▸ TASK TO COMPLETE: Transcribe exactly, and only, the lines from the one containing "Given: Click the 明暗故事 bell icon" through the end of the entries below, leaving the pictures out.

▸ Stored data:
....
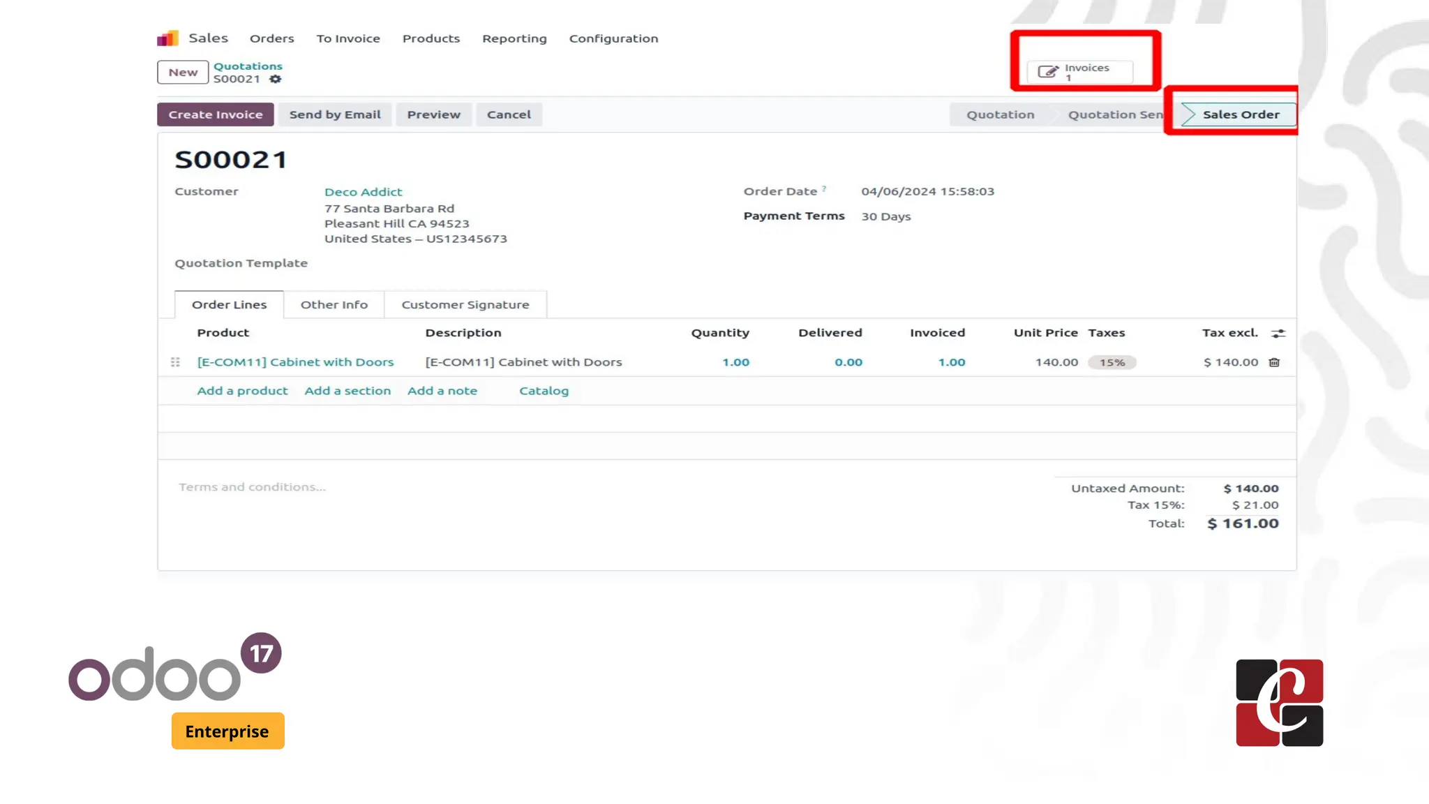Screen dimensions: 1429x804
Task: Click the Sales app logo icon
Action: 167,38
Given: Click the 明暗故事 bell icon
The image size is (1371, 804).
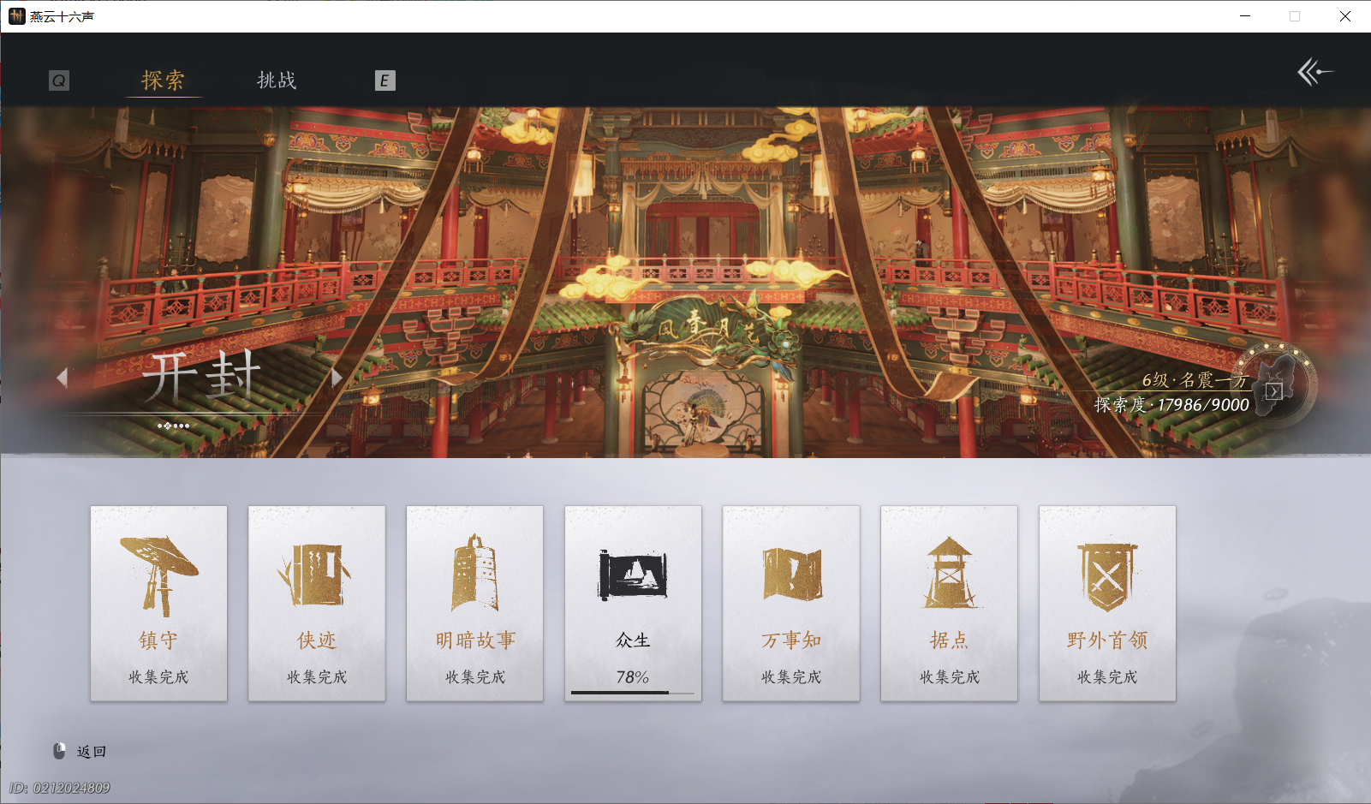Looking at the screenshot, I should pos(474,572).
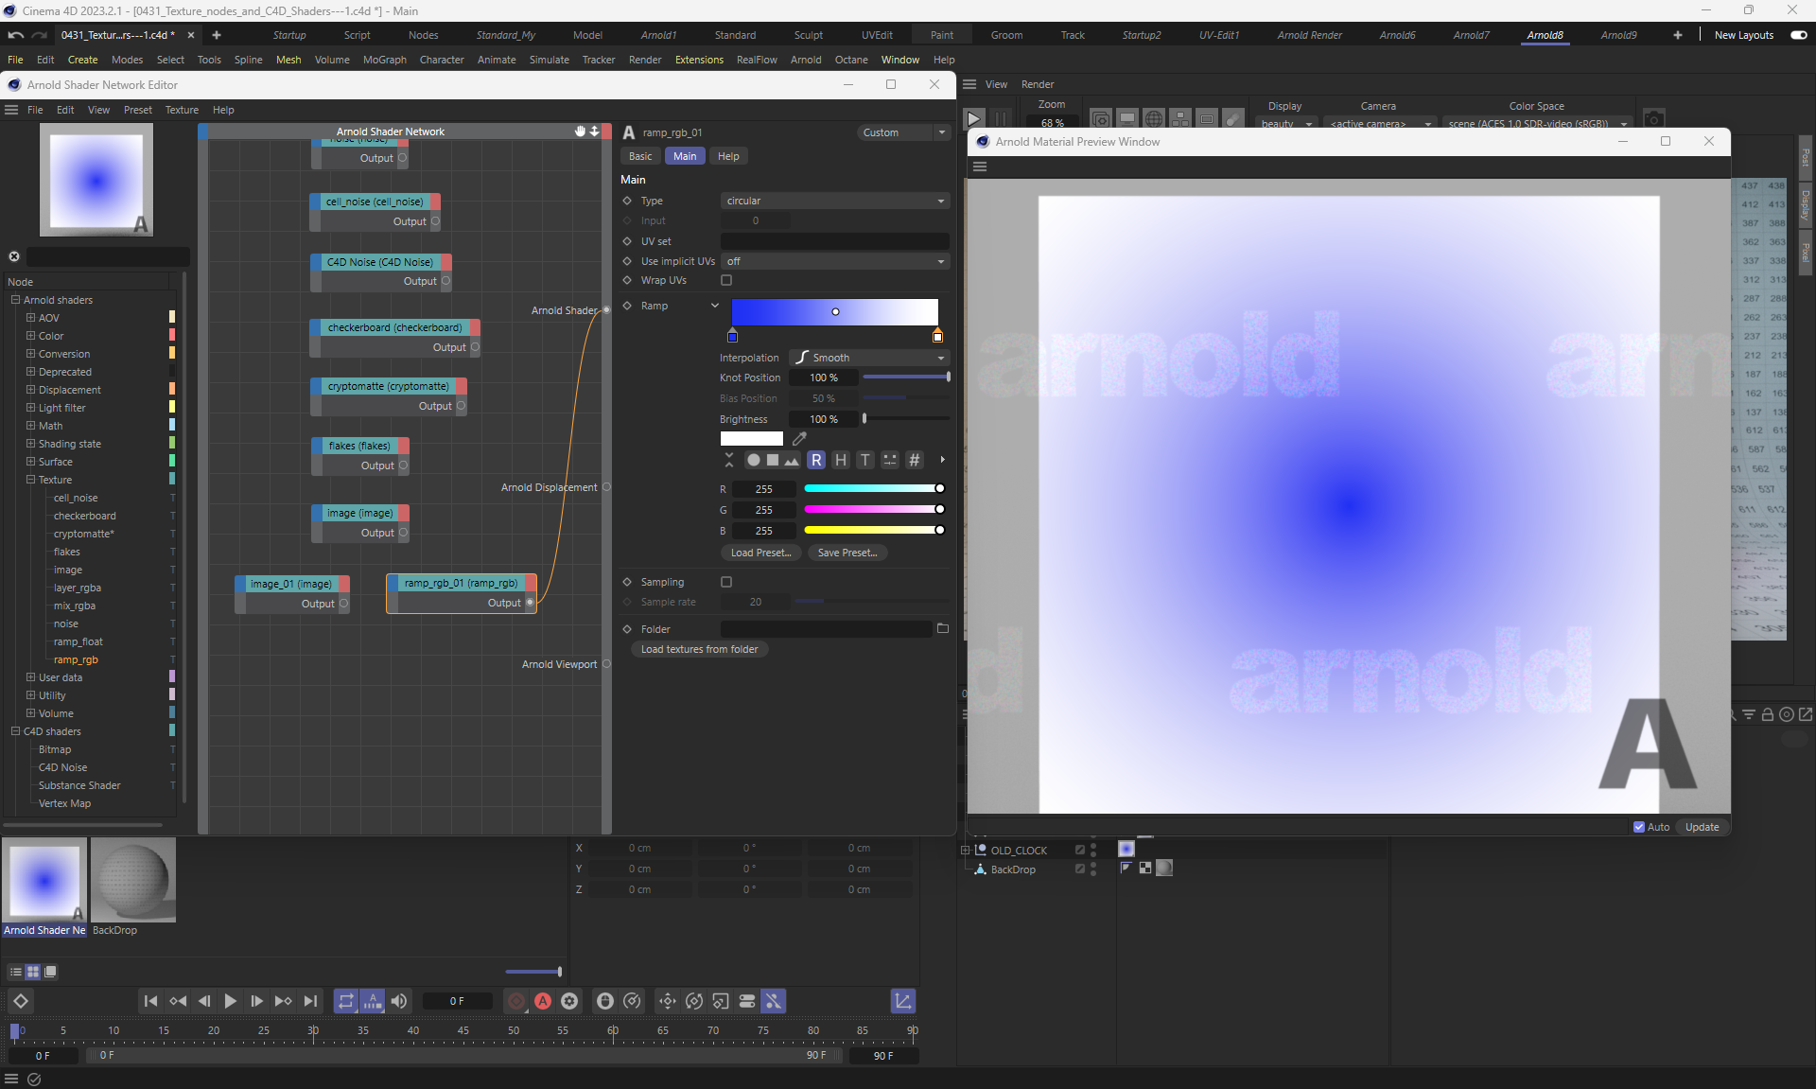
....
▸ SOLUTION FOR THIS PROBLEM:
Given: Click the 明暗故事 bell icon
The image size is (1371, 804).
Looking at the screenshot, I should pos(474,572).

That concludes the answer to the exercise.